Myosin-Catalyzed ATP Hydrolysis in the Presence of Disease-Causing Mutations: Mavacamten As a Way to Repair Mechanism

Overview

Journal J Phys Chem B

Publisher American Chemical Society

Specialty Chemistry

Date 2024 May 6

PMID 38708944

Authors

Ananya Chakraborti

Jil C Tardiff

Steven D Schwartz

Affiliations

Soon will be listed here.

Abstract

Hypertrophic cardiomyopathy is one of the most common forms of genetic cardiomyopathy. Mavacamten is a first-in-class myosin modulator that was identified via activity screening on the wild type, and it is FDA-approved for the treatment of obstructive hypertrophic cardiomyopathy (HCM).
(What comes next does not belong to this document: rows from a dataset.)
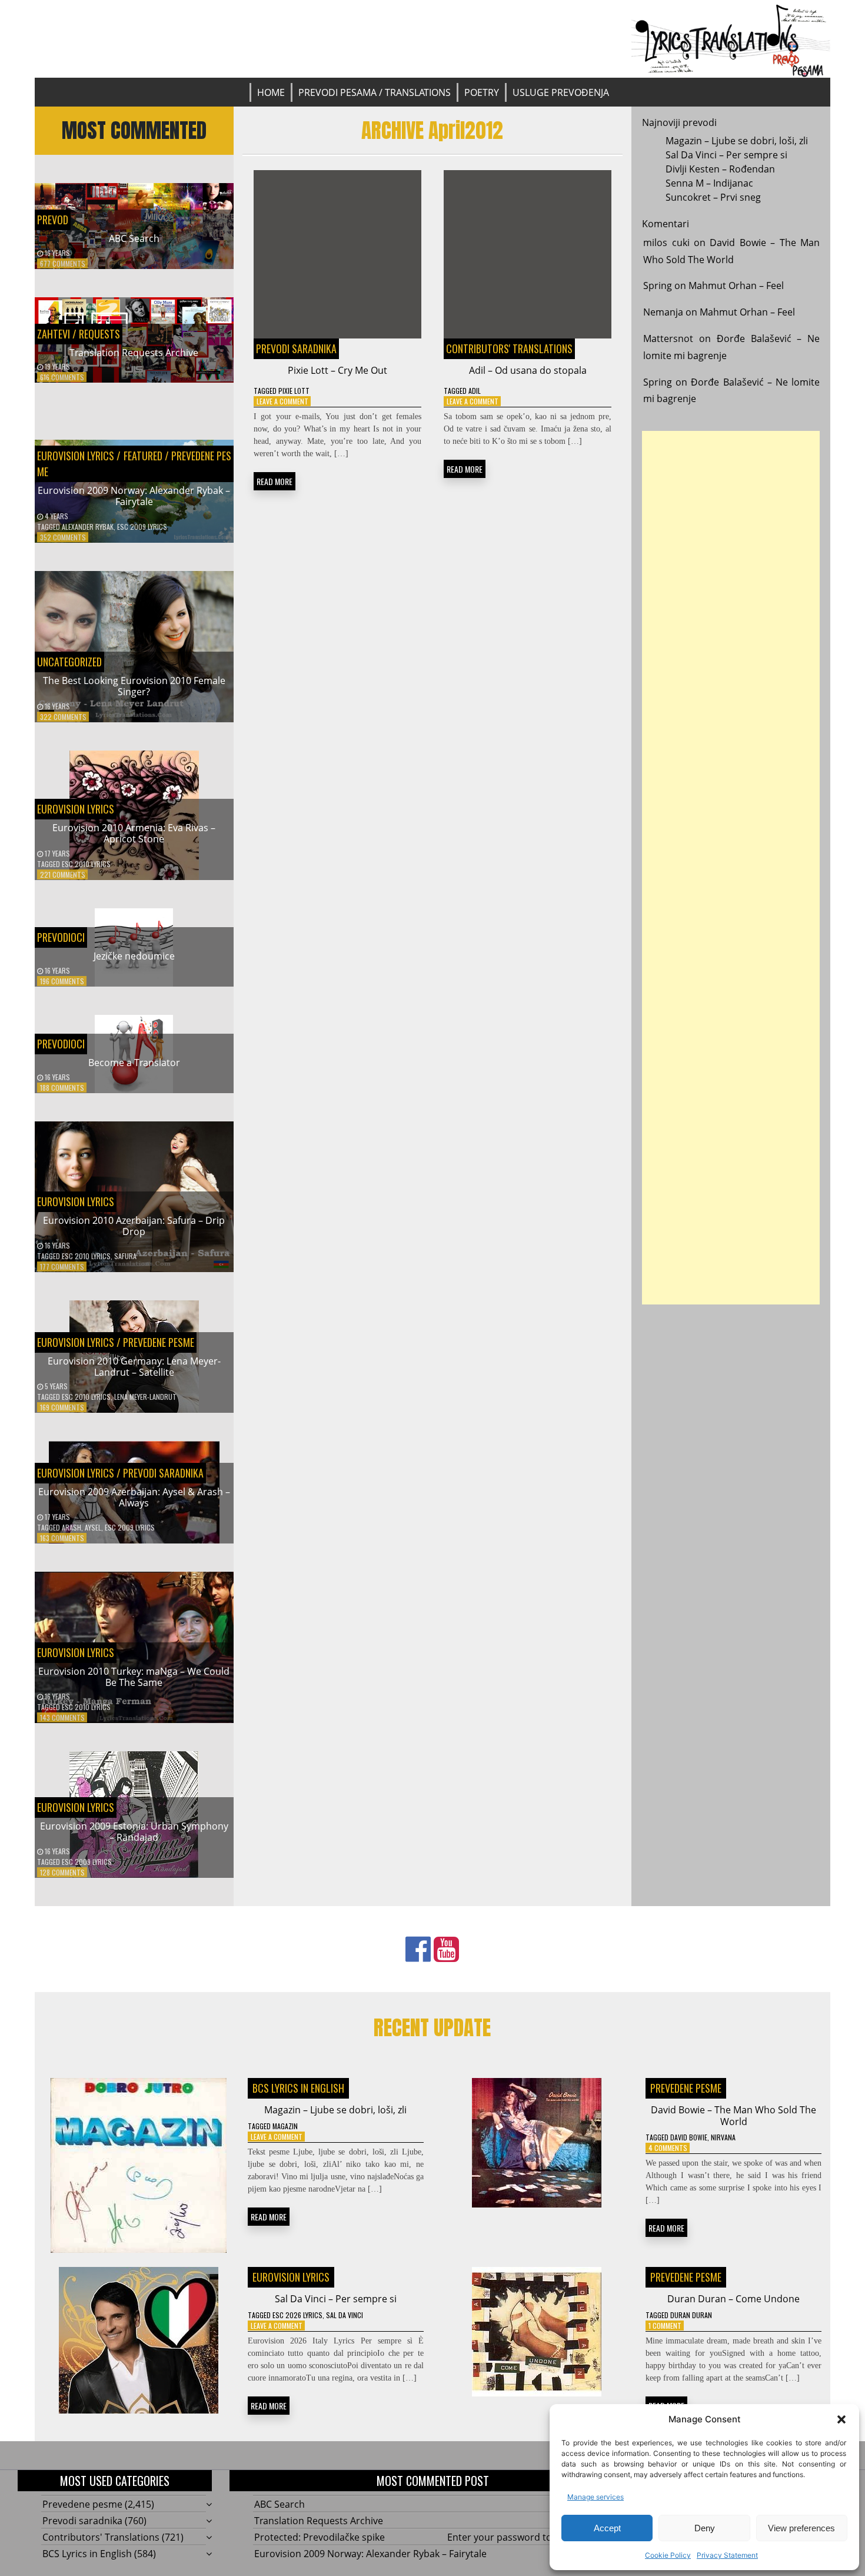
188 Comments (62, 1088)
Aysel (93, 1527)
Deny (704, 2528)
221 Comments (62, 874)
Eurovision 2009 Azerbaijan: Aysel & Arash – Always (134, 1497)
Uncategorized (69, 661)
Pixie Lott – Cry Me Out (337, 370)
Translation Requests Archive (133, 352)
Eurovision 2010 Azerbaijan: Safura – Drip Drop (134, 1226)
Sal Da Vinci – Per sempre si (726, 154)
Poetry (481, 92)
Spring (657, 285)
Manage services (595, 2496)
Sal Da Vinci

The drug selectively binds to the cardiac β-myosin, inhibiting myosin function to decrease cardiac contractility. Though the drug is thought to affect multiple steps of the myosin cross-bridge cycle, its detailed mechanism of action is still under investigation. Individual steps in the overall cross-bridge cycle must be queried to elucidate the full mechanism of action. In this study, we utilize the rare-event method of transition path sampling to generate reactive trajectories to gain insights into the action of the drug on the dynamics and rate of the ATP hydrolysis step for human cardiac β-myosin. We study three known HCM causative myosin mutations: R453C, P710R, and R712L to observe the effect of the drug on the alterations caused by these mutations in the chemical step. Since the crystal structure of the drug-bound myosin was not available at the time of this work, we created a model of the drug-bound system utilizing a molecular docking approach. We find a significant effect of the drug in one case, where the actual mechanism of the reaction is altered from the wild type by mutation. The drug restores both the rate of hydrolysis to the wildtype level and the mechanism of the reaction. This is a way to check the effect of the drug on untested mutations.

Citing Articles

Human cardiac β-myosin powerstroke energetics: Thin filament, Pi displacement, and mutation effects.

Hei B, Tardiff J, Schwartz S Biophys J. 2024; 123(18):3133-3142.

PMID: 39001604 PMC: 11427785. DOI: 10.1016/j.bpj.2024.07.012.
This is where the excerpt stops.